Required work: Take the entries below and reproduce them word for word.
Material for the task Block Start
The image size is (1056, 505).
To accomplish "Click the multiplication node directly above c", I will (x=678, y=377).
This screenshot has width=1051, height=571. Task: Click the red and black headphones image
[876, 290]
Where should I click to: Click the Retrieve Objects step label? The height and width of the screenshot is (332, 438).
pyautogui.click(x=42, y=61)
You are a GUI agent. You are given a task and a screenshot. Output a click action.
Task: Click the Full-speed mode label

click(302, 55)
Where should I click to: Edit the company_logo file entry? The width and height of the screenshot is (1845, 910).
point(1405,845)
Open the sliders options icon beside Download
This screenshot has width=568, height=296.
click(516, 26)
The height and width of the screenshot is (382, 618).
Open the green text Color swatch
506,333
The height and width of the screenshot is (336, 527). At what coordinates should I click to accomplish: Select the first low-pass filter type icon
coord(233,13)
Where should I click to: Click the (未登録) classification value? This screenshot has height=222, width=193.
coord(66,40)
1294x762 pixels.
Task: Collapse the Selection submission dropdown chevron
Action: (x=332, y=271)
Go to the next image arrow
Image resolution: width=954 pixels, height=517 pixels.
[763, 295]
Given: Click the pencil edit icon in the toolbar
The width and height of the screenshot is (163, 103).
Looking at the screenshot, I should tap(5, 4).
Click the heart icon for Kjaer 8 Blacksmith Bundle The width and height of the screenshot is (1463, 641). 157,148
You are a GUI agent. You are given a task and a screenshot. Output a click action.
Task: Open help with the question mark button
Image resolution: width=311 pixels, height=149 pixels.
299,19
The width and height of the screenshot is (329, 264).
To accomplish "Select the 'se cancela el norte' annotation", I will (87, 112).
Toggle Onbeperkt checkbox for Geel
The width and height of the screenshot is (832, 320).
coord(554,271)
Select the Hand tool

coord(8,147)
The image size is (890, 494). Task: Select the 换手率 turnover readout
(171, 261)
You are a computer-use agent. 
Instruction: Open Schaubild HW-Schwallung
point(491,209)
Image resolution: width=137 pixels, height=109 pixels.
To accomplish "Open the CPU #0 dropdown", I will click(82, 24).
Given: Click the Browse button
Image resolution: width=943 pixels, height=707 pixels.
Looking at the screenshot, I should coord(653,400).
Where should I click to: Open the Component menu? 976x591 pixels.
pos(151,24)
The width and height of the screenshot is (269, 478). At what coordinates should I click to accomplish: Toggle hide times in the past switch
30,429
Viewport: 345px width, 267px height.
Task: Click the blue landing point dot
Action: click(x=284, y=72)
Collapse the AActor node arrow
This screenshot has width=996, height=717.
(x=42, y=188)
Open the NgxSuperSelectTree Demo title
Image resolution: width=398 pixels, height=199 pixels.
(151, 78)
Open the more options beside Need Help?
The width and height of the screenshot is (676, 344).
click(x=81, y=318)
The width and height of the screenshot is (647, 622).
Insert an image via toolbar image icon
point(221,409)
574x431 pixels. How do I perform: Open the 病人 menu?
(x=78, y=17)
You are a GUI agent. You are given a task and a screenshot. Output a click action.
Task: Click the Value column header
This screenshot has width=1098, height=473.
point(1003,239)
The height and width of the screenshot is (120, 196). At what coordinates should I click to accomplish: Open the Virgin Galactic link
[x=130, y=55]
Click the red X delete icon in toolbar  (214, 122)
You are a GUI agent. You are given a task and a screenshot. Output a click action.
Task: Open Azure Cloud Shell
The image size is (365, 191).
Material for the task Block End
Written solution:
The image size is (1056, 505).
To accomplish "Click the multiplication node directly above c", I will (x=678, y=377).
This screenshot has width=1051, height=571. Task: Click the red and black headphones image
[876, 290]
Where should I click to: Click the Retrieve Objects step label? The height and width of the screenshot is (332, 438).
pyautogui.click(x=42, y=61)
You are a GUI agent. You are given a task and a screenshot. Output a click action.
Task: Click the Full-speed mode label

click(302, 55)
Where should I click to: Edit the company_logo file entry? The width and height of the screenshot is (1845, 910).
point(1405,845)
Open the sliders options icon beside Download
This screenshot has width=568, height=296.
click(516, 26)
The height and width of the screenshot is (382, 618).
Open the green text Color swatch
506,333
The height and width of the screenshot is (336, 527). At what coordinates should I click to accomplish: Select the first low-pass filter type icon
coord(233,13)
Where should I click to: Click the (未登録) classification value? This screenshot has height=222, width=193.
coord(66,40)
1294x762 pixels.
Task: Collapse the Selection submission dropdown chevron
Action: (x=332, y=271)
Go to the next image arrow
Image resolution: width=954 pixels, height=517 pixels.
[763, 295]
Given: Click the pencil edit icon in the toolbar
The width and height of the screenshot is (163, 103).
Looking at the screenshot, I should tap(5, 4).
Click the heart icon for Kjaer 8 Blacksmith Bundle The width and height of the screenshot is (1463, 641). 157,148
You are a GUI agent. You are given a task and a screenshot. Output a click action.
Task: Open help with the question mark button
Image resolution: width=311 pixels, height=149 pixels.
299,19
The width and height of the screenshot is (329, 264).
To accomplish "Select the 'se cancela el norte' annotation", I will (87, 112).
Toggle Onbeperkt checkbox for Geel
The width and height of the screenshot is (832, 320).
coord(554,271)
Select the Hand tool

coord(8,147)
The image size is (890, 494). Task: Select the 换手率 turnover readout
(171, 261)
You are a computer-use agent. 
Instruction: Open Schaubild HW-Schwallung
point(491,209)
Image resolution: width=137 pixels, height=109 pixels.
To accomplish "Open the CPU #0 dropdown", I will click(82, 24).
Given: Click the Browse button
Image resolution: width=943 pixels, height=707 pixels.
Looking at the screenshot, I should coord(653,400).
Where should I click to: Open the Component menu? 976x591 pixels.
pos(151,24)
The width and height of the screenshot is (269, 478). At what coordinates should I click to accomplish: Toggle hide times in the past switch
30,429
Viewport: 345px width, 267px height.
Task: Click the blue landing point dot
Action: click(x=284, y=72)
Collapse the AActor node arrow
This screenshot has width=996, height=717.
(x=42, y=188)
Open the NgxSuperSelectTree Demo title
Image resolution: width=398 pixels, height=199 pixels.
(151, 78)
Open the more options beside Need Help?
The width and height of the screenshot is (676, 344).
click(x=81, y=318)
The width and height of the screenshot is (647, 622).
Insert an image via toolbar image icon
point(221,409)
574x431 pixels. How do I perform: Open the 病人 menu?
(x=78, y=17)
You are a GUI agent. You are given a task and a screenshot. Output a click action.
Task: Click the Value column header
This screenshot has width=1098, height=473.
point(1003,239)
The height and width of the screenshot is (120, 196). At what coordinates should I click to accomplish: Open the Virgin Galactic link
[x=130, y=55]
Click the red X delete icon in toolbar  (214, 122)
You are a GUI agent. You are given a task and a screenshot. Output a click action.
Task: Open Azure Cloud Shell
The image size is (365, 191).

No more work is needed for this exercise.